Time Out says
The buzz around Melbourne’s latest export was deafening – so how does Sydney’s Chin Chin stack up?
Sydney might have invented the dance known as ‘queuing for hours for a hot new restaurant’ but that aspirational jig was perfected by Melburnians when Chin Chin, the Modern Thai eatery on Flinders Lane, proved that the quickest route to popularity was a hot wok, a cache of chilis and a stocked bar.
Sure, we scoffed at the two-hour wait on a Sunday at 5.30pm when we were last in town, but now that Sydney has their very own Chin Chin in the restored Griffiths Tea Building near Central we’ll be taking a slice of humble pie while that 200 person waitlist counts down during their first Friday lunch service.
And it’s not like they didn’t plan for crowds. The big, open dining room seats 160 people, plus there’s spillover into the booths in the darker, more industrial GoGo bar. They’ve effectively taken a bellows to the smouldering love of South East Asian food that is at the core of Sydney dining.
There are many good things to report, including the fact that the pricing and servings sizes mean you will roll out of the place clutching your sides, with a couple of drinks under your belt, for well under $100 a head.
While your tongue is still fresh and untarnished eat a round of soft, cold, juicy spanner crab meat mixed with toasted coconut and a warming tropical curry sauce wrapped in betel leaves.
We are warned off the larb but encouraged towards the Issan chicken, marinated and grilled on the bone and bedazzled in a warm roast chilli. You can ratchet up the heat with a fresh, fruity onion and chilli nam prik or send it skywards with more dried chilli on the side. And if you really want to flagellate your tongue there's Sriracha on the table. Just how much penance do you owe?
You might expect the mussels to be something snack-sized, but you’d be dead wrong. It’s a platter of bivalves in a chilli jam, soy and tamarind sauce that weaves all over the great dividing range between sweet and savoury. They bulk it up with eggplant, okra and snake beans but even all that veg is no match for the shelackings of sauce on the plate. You’ll need at least one serve of roti to mop it up, maybe even two.
Why the crunchy fried bricks of tender pressed pork, topped in pickled veg, herbs and at sea in a biting vinegar sauce, is on the salads and vegetables menu is beyond us, but it’s excellent, so ponder the question while you eat.
The fact that you’re squeezed in pretty tightly (watch you don’t clip someone’s dinner as you squeeze through to the banquette seats) added to the tinny roar of excited voices bouncing off the walls means this is not a place for languid dining.
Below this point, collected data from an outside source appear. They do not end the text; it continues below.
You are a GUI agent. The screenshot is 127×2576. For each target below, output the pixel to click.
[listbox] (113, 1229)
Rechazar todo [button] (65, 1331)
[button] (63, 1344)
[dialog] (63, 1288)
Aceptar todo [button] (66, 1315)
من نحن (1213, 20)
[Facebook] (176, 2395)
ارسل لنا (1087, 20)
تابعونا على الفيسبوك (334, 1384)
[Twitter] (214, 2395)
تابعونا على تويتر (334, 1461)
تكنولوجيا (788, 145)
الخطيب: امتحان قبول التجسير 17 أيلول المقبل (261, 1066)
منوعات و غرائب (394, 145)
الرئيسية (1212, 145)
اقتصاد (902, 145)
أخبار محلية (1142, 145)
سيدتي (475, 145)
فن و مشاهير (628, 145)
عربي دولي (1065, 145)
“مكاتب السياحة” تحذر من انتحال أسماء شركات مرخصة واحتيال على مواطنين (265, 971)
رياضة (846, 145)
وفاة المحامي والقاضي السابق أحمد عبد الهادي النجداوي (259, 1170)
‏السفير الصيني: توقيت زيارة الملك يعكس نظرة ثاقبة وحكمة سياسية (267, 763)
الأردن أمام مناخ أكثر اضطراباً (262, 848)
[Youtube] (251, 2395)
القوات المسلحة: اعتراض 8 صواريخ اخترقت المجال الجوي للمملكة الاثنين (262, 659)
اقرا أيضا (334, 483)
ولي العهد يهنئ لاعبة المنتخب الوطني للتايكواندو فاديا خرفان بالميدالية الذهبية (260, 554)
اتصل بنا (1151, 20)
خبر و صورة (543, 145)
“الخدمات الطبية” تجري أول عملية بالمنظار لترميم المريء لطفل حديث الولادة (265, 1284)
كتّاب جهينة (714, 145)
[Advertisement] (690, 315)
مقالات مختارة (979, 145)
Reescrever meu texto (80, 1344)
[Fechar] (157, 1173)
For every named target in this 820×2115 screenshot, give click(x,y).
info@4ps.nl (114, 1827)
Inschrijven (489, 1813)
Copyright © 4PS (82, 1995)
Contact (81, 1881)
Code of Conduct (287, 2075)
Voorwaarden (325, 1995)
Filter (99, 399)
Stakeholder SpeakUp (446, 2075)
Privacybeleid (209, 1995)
It’s loud, buzzy and frenetic and you will be too after another round of Jim Barry’s eminently drinkable riesling on tap or a cocktail of rum, lemongrass, galangal, lime and green curry (imagine a spicy Daiquiri)
From the moment they open their doors, restaurants like Chin Chin are a scene. It’s the finely tuned combination of style, spice, booze and price that means yacht parties share tables with business lunches and crews of early-adopters. It’s where everyone wants to be eating, so we give humble thanks that at least you can book for lunch.